Moreover, no matter what the racial and ethnic divisions in America, we can be churches that demonstrate and embody the reconciliation of the Kingdom of God. After all, we are not just part of a coalition but part of a Body—a Body that is white and black and Latino and Asian, male and female, rich and poor. We are party of a Body joined to a Head who is an Aramaic-speaking Middle Easterner. What affects black and Hispanic and Asian Christians ought to affect white Christians. And the sorts of poverty and social unraveling among the white working class ought to affect black and Hispanic and Asian Christians. We belong to each other because we belong to Christ.
The most important lesson we should learn is that the church must stand against the way politics has become a religion, and religion has become politics. We can hear this idolatrous pull even in the apocalyptic language used by many in this election—as we have seen in every election in recent years—that this election is our “last chance.” And we can hear it in those who assume that the sort of global upending we see happening in the world—in Europe, in the Middle East and now in the United States—mean a cataclysm before which we should panic.
Such talk is not worthy of a church that is already triumphant in heaven, and is marching on earth toward the ultimate victory of Jesus Christ. Will we face difficult days ahead? Yes. The religious liberty concerns will continue. The cultural decline we have warned against is now part of every ideological coalition in the country. But the question we must ask is who “we” are.

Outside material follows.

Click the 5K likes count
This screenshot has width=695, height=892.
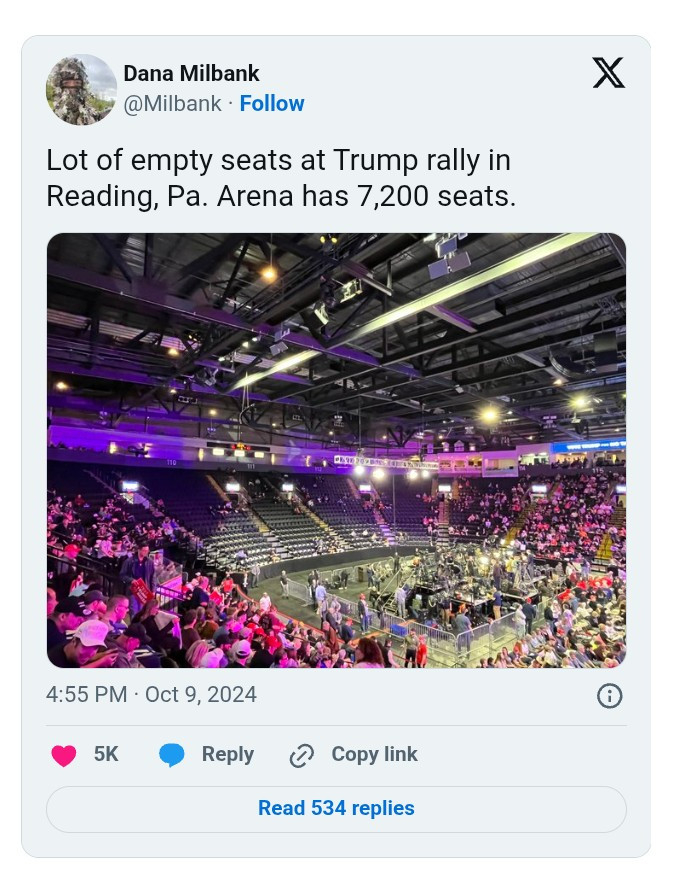(x=106, y=754)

We are not, first, Republicans or Democrats, conservatives or progressives. We are not even, first of all, the United States of America. We are the church of the resurrected and triumphant Lord Jesus Christ. We have survived everything from the rage of Nero to that of Middle Eastern terrorist cells. We have, in fact, often done best when we are, what one historian calls, the “patient ferment” of a church alive with the Gospel.
The church must be, as Martin Luther King Jr. taught us, the conscience of the state. But we do that from a place of Gospel power, not a place of cowering fear. That means that we—all of us—should see this election as important for our country, but not ultimate for our cosmos.
We should be ready to pray and preach, to promote the common good and to resist injustice. We will pledge allegiance to the flag, but we will pledge a higher allegiance to the cross. We can pray and honor our leaders, work with them when we can, while preparing to oppose them when needed. We do not need the influence that comes from being a political bloc. We have more than influence; we have power—the power that comes through the weakness of the crucified.
Our rallying cry is not “Hail to the Chief” but “Jesus is Lord.” Perhaps this electoral shakeup means that President Trump will lead America to be great again. I hope so. But regardless, whatever happens to America, we must seek the Kingdom first again.